Dann kommt der Absturz. Die Trennung. Der Alkohol. „Ich war psychisch am Ende“, sagt er heute. Bis dahin habe er nie Probleme mit Alkohol gehabt. „Das war der Anfang vom Ende“, erzählt er in seiner Küche. „Ich habe dann zwar noch weitergearbeitet, aber mehr schlecht als recht.“
„Als hätte ich Sekundenkleber am Hinterteil“
Es folgt ein Burnout. „Ich habe am Tisch gesessen und wollte zur Arbeit. Ich konnte aber nicht mehr aufstehen. Um auf auf die Toilette zu gehen? Kein Problem. Aber zur Arbeit? Das hat mein Kopf nicht mitgemacht. Es war, als hätte ich Sekundenkleber am Hinterteil“, erinnert sich Hans J. Dazu die schwerer werdende Alkoholkrankheit.

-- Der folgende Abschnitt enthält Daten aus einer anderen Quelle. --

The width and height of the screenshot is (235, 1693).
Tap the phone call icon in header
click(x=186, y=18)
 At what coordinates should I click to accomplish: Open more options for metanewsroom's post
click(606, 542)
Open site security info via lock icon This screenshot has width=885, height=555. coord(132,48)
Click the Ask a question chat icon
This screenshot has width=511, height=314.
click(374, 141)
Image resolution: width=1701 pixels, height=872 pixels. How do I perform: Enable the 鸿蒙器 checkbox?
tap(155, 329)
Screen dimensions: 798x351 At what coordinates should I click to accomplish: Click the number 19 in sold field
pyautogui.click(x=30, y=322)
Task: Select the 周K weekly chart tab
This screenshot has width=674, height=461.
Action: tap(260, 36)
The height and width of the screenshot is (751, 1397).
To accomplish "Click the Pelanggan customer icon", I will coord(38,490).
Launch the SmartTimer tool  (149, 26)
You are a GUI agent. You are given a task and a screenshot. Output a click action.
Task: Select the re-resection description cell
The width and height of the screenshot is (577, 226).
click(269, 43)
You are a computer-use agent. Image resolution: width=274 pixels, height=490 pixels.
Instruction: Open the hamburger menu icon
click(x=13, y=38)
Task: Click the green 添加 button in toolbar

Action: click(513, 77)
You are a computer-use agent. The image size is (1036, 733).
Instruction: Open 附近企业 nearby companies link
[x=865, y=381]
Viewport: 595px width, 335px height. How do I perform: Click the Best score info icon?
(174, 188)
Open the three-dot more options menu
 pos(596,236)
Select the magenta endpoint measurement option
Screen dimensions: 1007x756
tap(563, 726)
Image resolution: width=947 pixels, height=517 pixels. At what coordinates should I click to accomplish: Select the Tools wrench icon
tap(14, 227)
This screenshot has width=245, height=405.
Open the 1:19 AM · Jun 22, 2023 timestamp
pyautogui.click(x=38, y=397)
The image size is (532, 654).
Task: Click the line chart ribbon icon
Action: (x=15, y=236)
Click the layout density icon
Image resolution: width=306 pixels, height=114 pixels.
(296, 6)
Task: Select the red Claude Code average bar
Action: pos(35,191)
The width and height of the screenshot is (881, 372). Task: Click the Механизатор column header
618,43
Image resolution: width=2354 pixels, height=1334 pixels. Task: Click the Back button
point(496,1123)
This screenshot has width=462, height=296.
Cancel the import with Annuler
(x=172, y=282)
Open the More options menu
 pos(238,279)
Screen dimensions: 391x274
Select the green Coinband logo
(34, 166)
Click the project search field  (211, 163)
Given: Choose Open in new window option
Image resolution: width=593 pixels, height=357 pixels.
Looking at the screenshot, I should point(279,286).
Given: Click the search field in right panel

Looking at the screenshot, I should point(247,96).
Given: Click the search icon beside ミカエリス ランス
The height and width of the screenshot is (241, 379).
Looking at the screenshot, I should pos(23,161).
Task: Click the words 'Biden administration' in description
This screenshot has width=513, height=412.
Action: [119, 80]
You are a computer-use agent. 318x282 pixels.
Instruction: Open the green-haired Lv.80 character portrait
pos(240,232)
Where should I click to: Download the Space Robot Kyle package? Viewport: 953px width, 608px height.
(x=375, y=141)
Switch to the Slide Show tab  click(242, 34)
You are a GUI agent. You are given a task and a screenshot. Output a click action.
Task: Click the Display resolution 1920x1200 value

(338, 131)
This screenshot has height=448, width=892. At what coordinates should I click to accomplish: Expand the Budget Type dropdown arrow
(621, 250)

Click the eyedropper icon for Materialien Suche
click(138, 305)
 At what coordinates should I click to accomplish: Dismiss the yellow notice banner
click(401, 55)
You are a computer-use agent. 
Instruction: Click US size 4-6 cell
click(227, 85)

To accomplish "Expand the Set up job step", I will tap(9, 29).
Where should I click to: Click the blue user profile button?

„Irgendwann habe ich einen kalten Entzug gemacht“, sagt er. „Nach einer Woche bin ich dann bewusstlos umgeflogen.“ Er hatte Glück, der Nachbar war da, hat den Rettungswagen gerufen und ihm die Atemwege freigemacht von Erbrochenem. „Ich bin erst im Krankenhaus wieder zu mir gekommen, als ich in so einem Wägelchen durch die Gänge geschoben worden bin. Ich erinnere mich noch an das Licht: hell, dunkel, hell, dunkel, alles in einen Schleier gehüllt.“
Später kommt eine Sozialarbeiterin der Klinik zu ihm und sagt, er habe ein Problem, müsse ein Therapie machen. „Das war für mich wie ein Hammerschlag. Ich beim Psychologen? Das braucht man doch nur, wenn man bekloppt ist!“ J. erbittet sich Bedenkzeit, er weiß, dass es ernst steht um ihn.
Karriere auch im Ehrenamt
Er fängt wieder an zu arbeiten, in einem Minijob. Das frustriert ihn, ist er doch deutlich überqualifiziert. Andere Möglichkeiten gibt es aber nicht so recht. J. beginnt sich im Technischen Hilfswerk zu engagieren und macht dort schnell ehrenamtliche Karriere: „Ich bin bald Gruppenführer geworden und konnte die großen Baumaschinen fahren. Da habe ich mich wieder wohlgefühlt.“ Er hilft 2021 auch nach der Flutkatastrophe im Ahrtal. Oder im Jahr davor bei dem Güterzugunglück in Freiburg.
Nach einem Arbeitsunfall und einer Fehldiagnose ist ein Knie kaputt. Er arbeitet weiter, nimmt jeden Tag sechs Ibuprofen, damit es geht, manchmal noch mehr. Irgendwann sagt ihm ein Arzt, dass er das nicht mehr lange überleben würde: Die Schmerztabletten machten seine Organe kaputt.
J. startet noch einen Versuch mit einem Praktikum in einer Behindertenwerkstatt, das er vorzeitig abbrechen muss: „Ich konnte körperlich nicht mehr“, sagt er heute. Es folgt ein letzter Besuch in der Arbeitsvermittlung. „Die Sachbearbeiterin sagte mir, ich sei kein Fall fürs Jobcenter, wir würden uns keinesfalls wiedersehen, da bräuchte auch kein Amtsarzt mehr drüber schauen.“ J. bekommt sofort einen Schwerbehindertenausweis.
Weil er – vom Burnout gefesselt – verwahrlost, verliert er in jener Zeit damals auch seine Wohnung. Er muss zwar nicht auf der Straße schlafen, weil er immer wieder bei Freunden oder Familie unterkommen kann. Auf eine eigene Wohnung hat er ohne eigenes Einkommen und mit Schufa-Eintrag aber keine Chance mehr.
Angst, sich wieder zu übernehmen
J. kommt zur AGJ-Wohnungslosenhilfe Konstanz. Eine Mitarbeiterin muss lange und intensiv mit ihm arbeiten, damit er verkraften kann, „damit ich hinnehme, dass ich nicht mehr arbeiten kann.“ Zwei Jahre ging das. Nun hat er seit einigen Monaten wieder ein eigenes Dach über dem Kopf. Gemeinsam mit dem Wohnbaukonzern Vonovia vergibt die AGJ Wohnungen an Menschen aus ihren Hilfeprojekten, Hans J. ist einer von ihnen.
Er hat sich gefangen. Und sagt: „Heute würde ich die Dinge anders machen. Mir Zeit nehmen für Familie und Freunde.“ Ob ihm das so gelänge? Hans J. traut sich nicht einmal mehr, sich weiter beim THW zu engagieren: aus Angst, sich wieder zu übernehmen.
Auch heute noch läuft er an Baustellen vorbei und nähme am liebsten einen Hammer in die Hand, um wieder loszulegen, sagt er. Und manchmal übernimmt J. sich auch ganz real: Als er seine Küche in die neue Wohnung einbaut, schlägt er Hilfe aus, hängt die schweren Wandschränke selbst auf. „Danach musste ich erstmal vier Tage Pause machen“, sagt er. Und lächelt wie einer, der weiß, dass er manche Dinge niemals lernen wird.